This introduction – which may have made you smile – is just to explain why I love Ádám Dóra's paintings from this point of view as well. Because he paints. In the most concrete, free and wild sense of the word. And it feels so good to me, as a culture-consuming person interested in fine art. He doesn't just happen to paint because he has nothing better to do, has no better idea, but because he wants to paint. And from this very strong and visible and perceptible inner desire and strength and passion, I also feel a strong inner passion, a good mood, strength and I dare to risk it, joy. And we are already together, he who paints, I who watches, and to use the previous, perhaps somewhat piquant words, we enjoy it together. We enjoy that he paints.

Perhaps it is this inner creative order and real message – or how shall I say it – that makes Ádám's paintings devoid of „trifles”, even if there are many things in his paintings. What I call a „trifle” is when a picture, or any work, cannot stand still, cannot relax, cannot really exist in itself, because all sorts of things are tacked on it, because there is confusion of intention, because there is looking for things in a bad sense, because there is no inner order or direction in the creator.

Ádám has order in this sense. No shaking hands, no shaking direction. Lines, curves, colours, shapes, coloured or even white surfaces go forward forcefully. There is an inner, very strong compass, either in the head or in the soul. And yet we do not see a constructed, fake world, we do not see an artificial world, the instinct, the moment, the visceral is not eaten up by thought, by intention. It is consciously instinctive and instinctively conscious at the same time. I like it very much, because it contains the primordial, inexplicable artistic, so to speak, talent, but it also contains the work, it contains the professionalism, it contains everything that a man, an artist, can pick up and learn from his craft, so that he can then create, in this case paint, with even more freedom and joy. Joy! Adam paints with joy and these pictures are a reflection of that, in both large and small sizes. Perhaps this is authenticity. Ádám Dóra is an authentic painter. No, I don't say it like that, he is an authentic artist. And to return a little to the introduction, perhaps that is the point. Everything else is secondary, technique, form etc., etc., even the changing world. Because the inner self-identical world is the point. And because of that, it may be irrelevant where one goes, with what. The point is to not to lose this inner, personal, real basic position.
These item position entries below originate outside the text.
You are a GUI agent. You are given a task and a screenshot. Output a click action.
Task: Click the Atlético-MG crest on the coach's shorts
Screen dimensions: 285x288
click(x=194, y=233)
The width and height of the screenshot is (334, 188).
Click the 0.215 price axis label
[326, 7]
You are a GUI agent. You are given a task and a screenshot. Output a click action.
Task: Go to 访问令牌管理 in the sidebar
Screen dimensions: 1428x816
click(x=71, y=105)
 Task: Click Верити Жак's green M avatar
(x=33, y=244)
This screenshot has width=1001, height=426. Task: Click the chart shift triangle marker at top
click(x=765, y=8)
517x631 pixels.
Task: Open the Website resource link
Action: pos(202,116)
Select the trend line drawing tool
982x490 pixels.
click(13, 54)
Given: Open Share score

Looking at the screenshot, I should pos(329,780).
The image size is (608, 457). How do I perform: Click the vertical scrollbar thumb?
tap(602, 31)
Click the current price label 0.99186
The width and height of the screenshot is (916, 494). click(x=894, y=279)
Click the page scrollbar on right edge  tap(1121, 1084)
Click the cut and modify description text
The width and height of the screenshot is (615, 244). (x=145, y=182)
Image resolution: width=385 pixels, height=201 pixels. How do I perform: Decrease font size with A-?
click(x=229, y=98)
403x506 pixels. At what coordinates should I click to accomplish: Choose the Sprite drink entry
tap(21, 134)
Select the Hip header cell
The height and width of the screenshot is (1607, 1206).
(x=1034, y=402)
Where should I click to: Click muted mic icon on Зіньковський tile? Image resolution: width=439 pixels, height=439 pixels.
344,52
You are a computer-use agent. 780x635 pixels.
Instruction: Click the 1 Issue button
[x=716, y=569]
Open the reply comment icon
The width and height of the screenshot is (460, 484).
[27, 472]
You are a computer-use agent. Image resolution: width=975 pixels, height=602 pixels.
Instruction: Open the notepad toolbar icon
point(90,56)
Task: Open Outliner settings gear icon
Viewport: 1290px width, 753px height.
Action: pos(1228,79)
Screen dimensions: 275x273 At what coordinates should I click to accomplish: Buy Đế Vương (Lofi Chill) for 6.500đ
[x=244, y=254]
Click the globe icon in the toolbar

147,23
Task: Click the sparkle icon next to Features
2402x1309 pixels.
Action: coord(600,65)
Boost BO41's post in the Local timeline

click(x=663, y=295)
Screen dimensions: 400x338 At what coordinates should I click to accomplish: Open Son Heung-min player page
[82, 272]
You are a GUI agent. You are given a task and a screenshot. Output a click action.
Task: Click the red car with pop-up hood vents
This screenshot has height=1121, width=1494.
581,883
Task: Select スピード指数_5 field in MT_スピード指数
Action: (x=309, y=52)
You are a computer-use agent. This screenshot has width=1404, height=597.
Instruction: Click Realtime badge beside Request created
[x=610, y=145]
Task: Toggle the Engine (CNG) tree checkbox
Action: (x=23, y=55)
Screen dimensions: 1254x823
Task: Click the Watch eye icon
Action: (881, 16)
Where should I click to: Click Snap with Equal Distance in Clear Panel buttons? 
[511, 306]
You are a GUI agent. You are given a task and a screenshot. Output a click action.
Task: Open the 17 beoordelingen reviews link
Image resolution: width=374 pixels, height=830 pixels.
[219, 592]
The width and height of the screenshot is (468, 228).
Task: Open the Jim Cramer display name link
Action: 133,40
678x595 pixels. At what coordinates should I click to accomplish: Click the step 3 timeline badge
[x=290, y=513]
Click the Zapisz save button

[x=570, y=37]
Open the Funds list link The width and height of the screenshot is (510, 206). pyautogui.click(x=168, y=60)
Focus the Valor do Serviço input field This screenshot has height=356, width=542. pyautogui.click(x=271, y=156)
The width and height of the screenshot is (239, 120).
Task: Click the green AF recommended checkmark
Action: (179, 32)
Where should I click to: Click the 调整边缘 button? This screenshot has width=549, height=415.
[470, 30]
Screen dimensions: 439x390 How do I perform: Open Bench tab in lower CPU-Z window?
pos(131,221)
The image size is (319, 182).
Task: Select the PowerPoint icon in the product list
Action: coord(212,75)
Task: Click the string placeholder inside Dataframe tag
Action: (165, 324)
Okay, I definitely have to talk about the shoes, the sneakers. I don't think that this has much more significance than someone finding a motif and starting to twist and turn and examine and dismantle it. And here I specifically mean dismantling. Slowly, the shoes are completely dismantled and the whole painterly world begins to evolve into a beautiful new world that is free from all concreteness, wild, but at the same time not chaotic.

The pictures shown here are, in my opinion, the furthest along this path in the oeuvre, and I'm glad to see them going forward on this journey. Indeed, if you look at the two large pictures painted in Spain - to my left - and look at the pictures of the Austrian mountain solitude, you can see exactly this path, to say the least, of progress. Ádám Dóra is moving, searching, going forward on a path that he knows exactly. I am not sure that he knows where he is going. But it is also authentic that, despite his young age and already having quite a cool career, to say the least, he has an exhibition here at Einspach, which is quite cool, and this is not a compulsory schmoozing towards the host, but a fact, so to speak, so he has found something, and yet he does not rest, does not start mass production with the sure thing, but consistently forges his own path forward. I say again, I am very excited to see where he goes from here.

One word can make a hundred, or the other way round, a hundred can make one, Ádám's images exist unquestionably. They are unquestionable and authentic in this scene called fine art. Or in this world. In this confused reality. But they exist, in their own right. And authentically. And that is something.

And, I would also like to say, with some envy in my voice, that this painter we talk about, Ádám Dóra usually wears pretty good shoes!